Work required:
Carry over every line in full, starting at the first one and ending at the one containing "Copyrights Transfer Form (110, 502)", with 47 subtracted from each coordinate in the answers. Leave the pictures out.
──────────
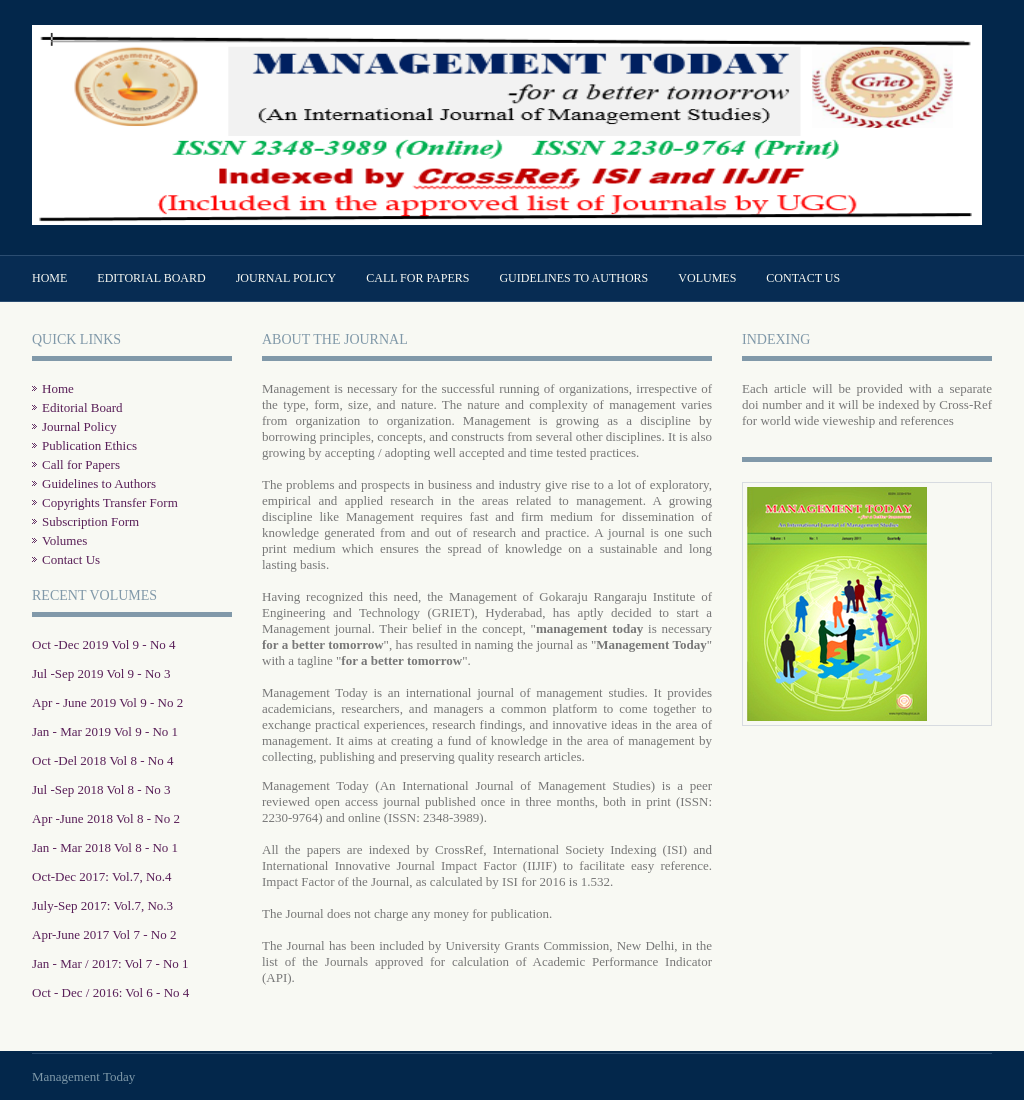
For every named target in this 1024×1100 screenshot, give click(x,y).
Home (49, 278)
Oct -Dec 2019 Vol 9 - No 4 (104, 644)
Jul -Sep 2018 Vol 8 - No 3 (101, 789)
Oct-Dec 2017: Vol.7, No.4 (102, 876)
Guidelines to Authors (573, 278)
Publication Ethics (89, 445)
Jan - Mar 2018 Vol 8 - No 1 (105, 847)
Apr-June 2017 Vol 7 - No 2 (104, 934)
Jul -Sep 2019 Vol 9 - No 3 (101, 673)
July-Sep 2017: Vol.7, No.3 (102, 905)
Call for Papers (417, 278)
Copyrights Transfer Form (110, 502)
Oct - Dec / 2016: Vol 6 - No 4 (110, 992)
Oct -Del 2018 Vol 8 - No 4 (102, 760)
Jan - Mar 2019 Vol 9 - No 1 (105, 731)
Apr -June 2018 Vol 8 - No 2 (106, 818)
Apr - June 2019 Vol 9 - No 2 (107, 702)
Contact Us (803, 278)
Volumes (707, 278)
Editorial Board (151, 278)
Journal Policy (286, 278)
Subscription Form (90, 521)
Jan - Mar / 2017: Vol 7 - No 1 (110, 963)
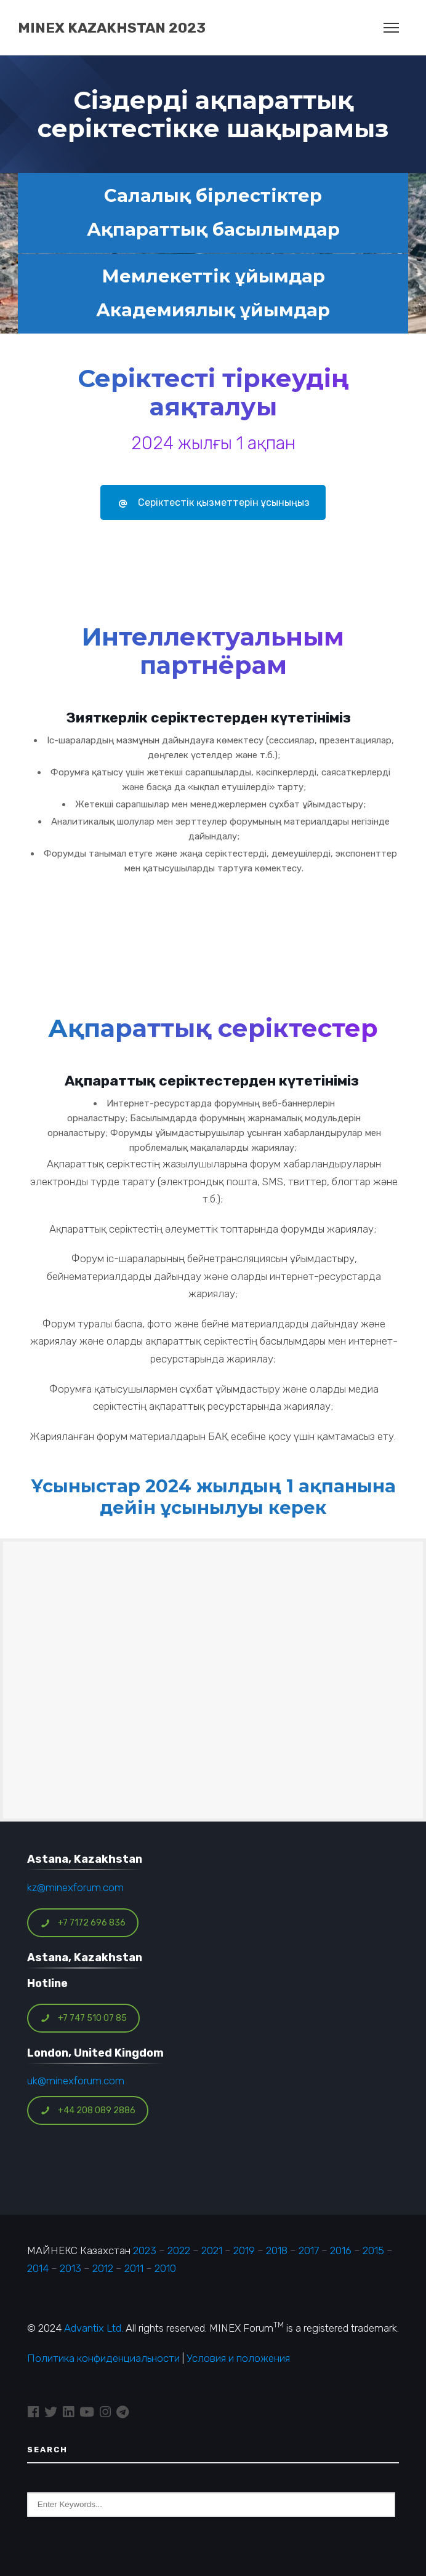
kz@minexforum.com (75, 1887)
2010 (165, 2268)
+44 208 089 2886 (88, 2110)
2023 (144, 2250)
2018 (276, 2250)
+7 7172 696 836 (83, 1923)
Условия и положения (238, 2358)
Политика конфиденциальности (103, 2358)
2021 (211, 2250)
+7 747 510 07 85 (84, 2018)
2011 (133, 2268)
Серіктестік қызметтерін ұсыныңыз (213, 502)
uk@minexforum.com (75, 2080)
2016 (341, 2250)
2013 (70, 2268)
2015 (373, 2250)
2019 (243, 2250)
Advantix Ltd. (93, 2328)
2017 (309, 2250)
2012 (102, 2268)
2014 (38, 2268)
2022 (178, 2250)
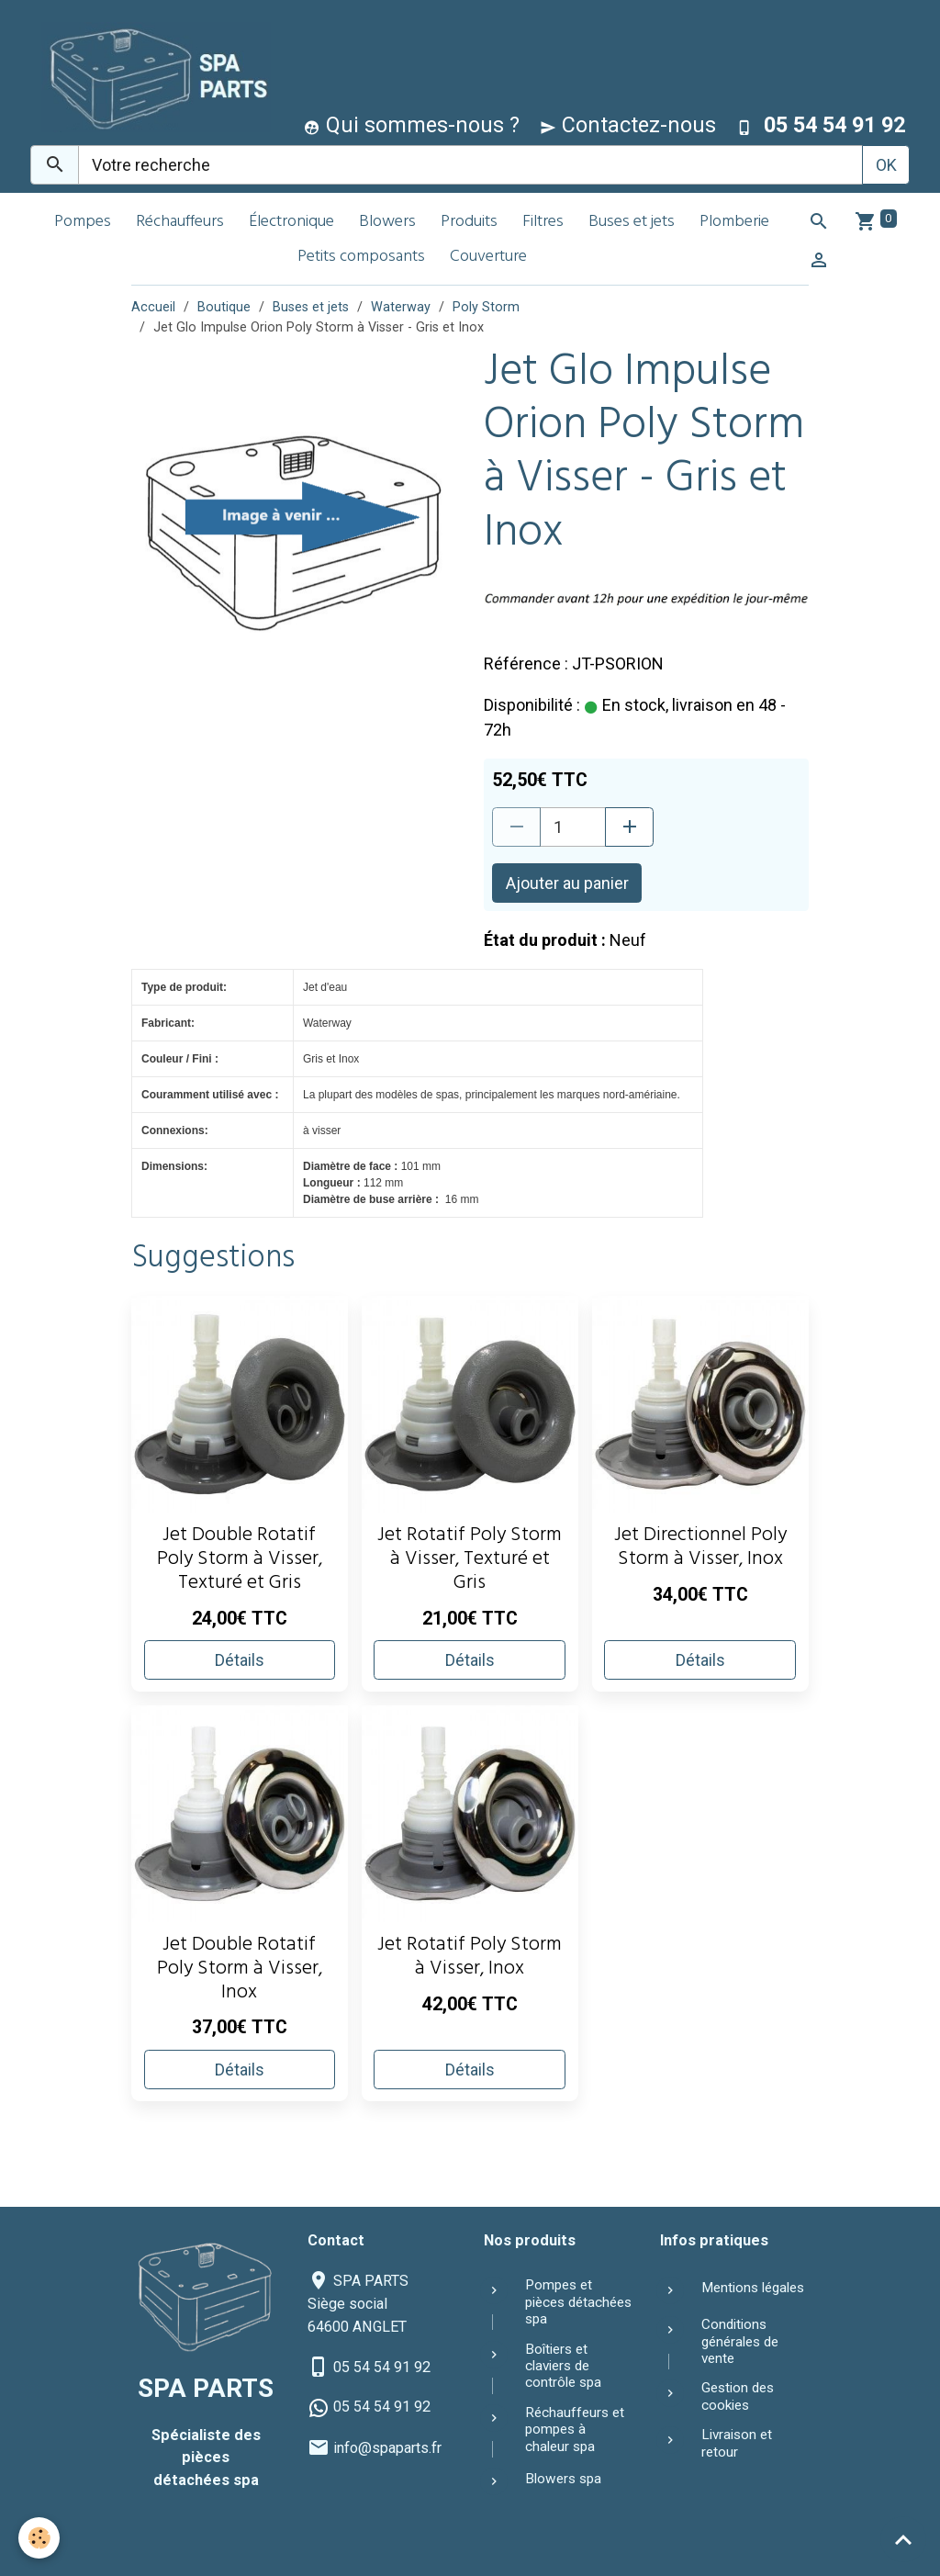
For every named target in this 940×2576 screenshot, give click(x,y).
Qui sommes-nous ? (412, 125)
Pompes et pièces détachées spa (578, 2302)
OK (886, 164)
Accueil (153, 307)
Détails (239, 1660)
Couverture (488, 257)
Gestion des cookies (737, 2396)
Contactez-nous (628, 125)
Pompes (82, 223)
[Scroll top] (903, 2539)
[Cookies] (39, 2538)
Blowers (387, 223)
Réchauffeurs (180, 223)
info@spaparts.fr (387, 2448)
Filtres (543, 223)
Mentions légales (752, 2287)
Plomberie (734, 223)
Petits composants (361, 257)
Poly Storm (486, 307)
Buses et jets (631, 223)
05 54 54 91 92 (382, 2367)
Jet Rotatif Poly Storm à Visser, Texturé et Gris (469, 1560)
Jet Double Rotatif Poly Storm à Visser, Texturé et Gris (239, 1560)
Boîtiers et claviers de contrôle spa (563, 2366)
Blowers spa (563, 2478)
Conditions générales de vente (739, 2341)
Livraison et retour (736, 2442)
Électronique (291, 223)
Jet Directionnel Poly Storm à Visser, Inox (700, 1549)
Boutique (224, 307)
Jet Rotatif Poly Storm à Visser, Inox (469, 1958)
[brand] (152, 76)
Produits (469, 223)
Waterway (401, 307)
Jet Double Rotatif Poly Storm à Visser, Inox (239, 1970)
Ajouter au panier (567, 883)
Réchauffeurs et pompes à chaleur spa (574, 2429)
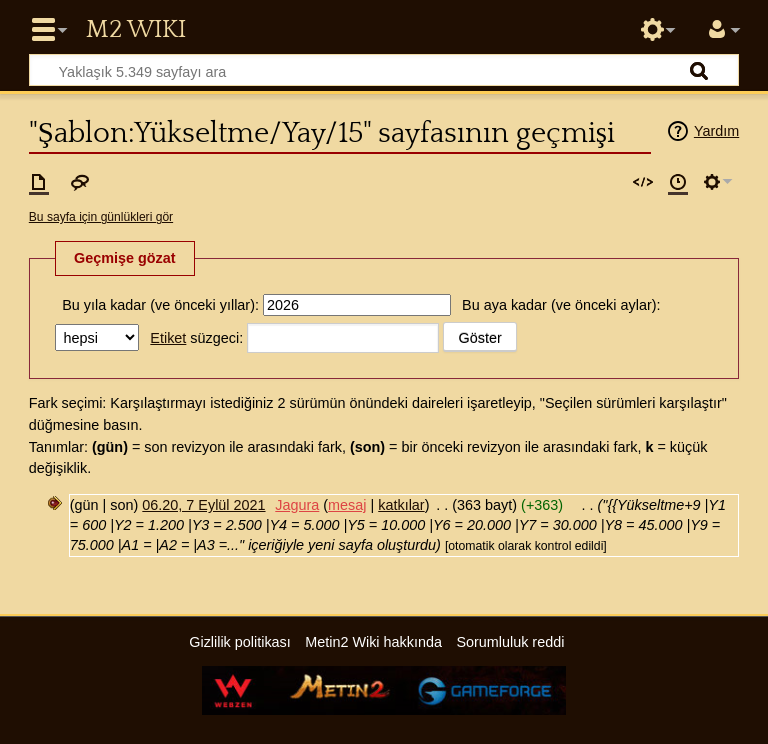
──────────
Solution to the problem:
For every named target in this 1024×1100 screenshot, give click(x,y).
Home (2, 231)
Oct -Dec 2019 Vol 9 - No 4 (57, 597)
Jul -Sep 2018 Vol 8 - No 3 (54, 742)
Oct-Dec 2017: Vol.7, No.4 (55, 829)
Guidelines to Authors (526, 231)
Publication Ethics (42, 398)
Jan - Mar 2018 Vol 8 - No 1 (58, 800)
Apr-June 2017 Vol 7 - No 2 (57, 887)
Jul -Sep 2019 Vol 9 - No 3 (54, 626)
July-Sep 2017: Vol.7, No.3 (55, 858)
Call for Papers (370, 231)
Copyrights Transfer Form (63, 455)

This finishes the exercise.